Seriez-vous un adepte du gnosticisme du II siècle (à ne pas confondre avec la gnose) pour être si dualiste ?
"Le gnosticisme est un système de pensée dualiste qui regroupe des doctrines variées du bassin méditerranéen et du Moyen-Orient qui se caractérisent généralement par l’affirmation que les êtres humains sont des âmes divines emprisonnées dans un monde matériel créé par un dieu mauvais ou imparfait : le Démiurge. Le Démiurge, représenté sous la forme d’un archange, est considéré comme l’incarnation du mal (...). À l’opposé de cette divinité créatrice néfaste, il existe un autre être suprême plus éloigné (Dieu) incarnant le bien." https://fr.wikipedia.org/wiki/Gnosticisme
Tant que je m’identifie à quelque chose de mesurable, qui a des frontières, celles de ma peau, celles de mon village ou celles de mon partie politique, je suis dans mon ego. Mes enfants font parti de mon ego, ma patrie aussi. Même l’espèce à laquelle je crois appartenir. Tout ce qui me donne une identité. Celui qui est libéré de l’aliénation de l’ego n’a pas besoin d’avoir une "identité" (de se définir avec une idée de lui-même et avec des mots). Et pourtant, paradoxalement, il est le véritable être original car il manifeste toute la singularité de l’univers à chaque seconde.
@Heimskringla La tribu ne permet en aucune façon de sortir de l’ego car elle en est l’expression animale et la consolidation la plus primitive (les animaux ont un "ego collectif", une âme-groupe). La tribu permet de se soulager de la solitude par la distraction avec des externalisations de notre ego (notre famille et nos amis). Rien à voir avec une véritable sortie de l’ego qui serait une confrontation avec l’incommensurable. Aucun groupe, aucune nation n’est incommensurable.
@gaijin "ou alors y a t’il un aspect plus complexe qui exigerait de sortir de la pensée binaire pour cerner la véritable nature de la question"

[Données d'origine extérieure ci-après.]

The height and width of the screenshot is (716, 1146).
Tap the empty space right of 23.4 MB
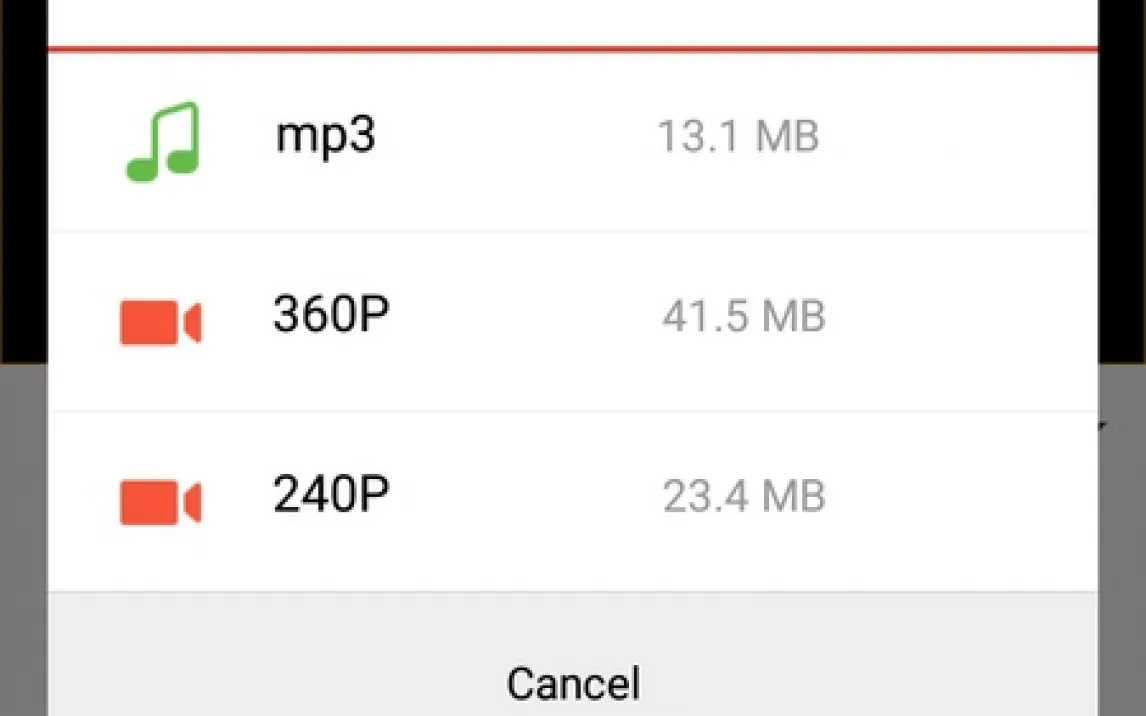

Précisément : considérer la relation oppressé/oppresseur comme une dialectique complexe où le consentement de l’opprimé joue un certain rôle, voilà ce qui nous sort de la relation binaire ! Prétendre que le peuple est la victime absolument irresponsable d’un gouvernement totalement responsable de la dégradation sociale serait en revanche la manifestation typique d’une pensée binaire refusant la complexité.
Maintenant soyons un peu raisonnable : si un inconnu caché derrière une porte vous assomme par surprise pour vous voler ou vous violer, vous n’êtes pas son "complice", évidemment. Mais si vous votez pour votre oppresseur politique ou que vous vivez avec votre bourreau et dormez dans son lit, OUI, vous participez un peu au problème dont vous souffrez. Vous n’en n’êtes pas responsable à 100 %, mais vous y participez quand même parce que, dans ce cas, votre consentement, même teinté de toutes les ambiguïtés possibles, est réel.
Un peuple qui élit des politiques corrompus n’est pas comparable à une femme qui se fait violer. La femme violée n’a pas élu son violeur. Maintenant si une femme se mariait et se remariait plusieurs fois avec le même agresseur, comme certains peuples élisent et réélisent les mêmes politiciens corrompus, on pourrait se poser des questions.